Gene ontology (GO) and Kyoto Encyclopedia of Genes and Genomes (KEGG) pathway analyses
GO and KEGG pathway analyses were performed to clarify the roles of all differentially expressed mRNAs as previously described (20). GO analysis was conducted to identify the gene and gene product enrichment, and therefore elucidate the biological roles of all aberrantly expressed mRNAs (http://www.geneontology.org). The GO covered three domains: biological processes (BP), cellular components (CC), and molecular functions (MF). Based on pathway analysis, KEGG pathway analysis (http://www.genome.jp/kegg/pathway.html) is designed for the functional mapping of genes. The thresholds to define markedly enriched GO terms/pathways were P≤0.05 and fractional disappearance rate ≤0.05.

= WHAT YOU WILL DO =
Could you pick up the passage above on GO and KEGG pathway analyses after its final sentence and continue it?

= STORED DATA =
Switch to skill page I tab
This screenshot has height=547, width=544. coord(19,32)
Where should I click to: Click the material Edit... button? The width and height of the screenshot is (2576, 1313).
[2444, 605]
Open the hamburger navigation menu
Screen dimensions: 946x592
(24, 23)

= RESULT OF THE EXERCISE =
Construction of lncRNA-mRNA co-expression network
The co-expression network was constructed to identify any potential interactions between the differentially expressed lncRNAs and mRNAs according to correlation analysis. The lncRNA-mRNA co-expression network’s rationale is the standardized signal intensities of specific lncRNA and mRNA expression levels. Cytoscape software (version 2.8.3, the Cytoscape Consortium, San Diego, CA, USA) was used to construct the lncRNA-mRNA co-expression network. The Pearson correlation coefficients (PCCs) were applied here to devise the lncRNA-mRNA co-expression network, PCCs ≥0.9 were chosen to build the network.
The primary method steps of this study are summarized in Figure 2.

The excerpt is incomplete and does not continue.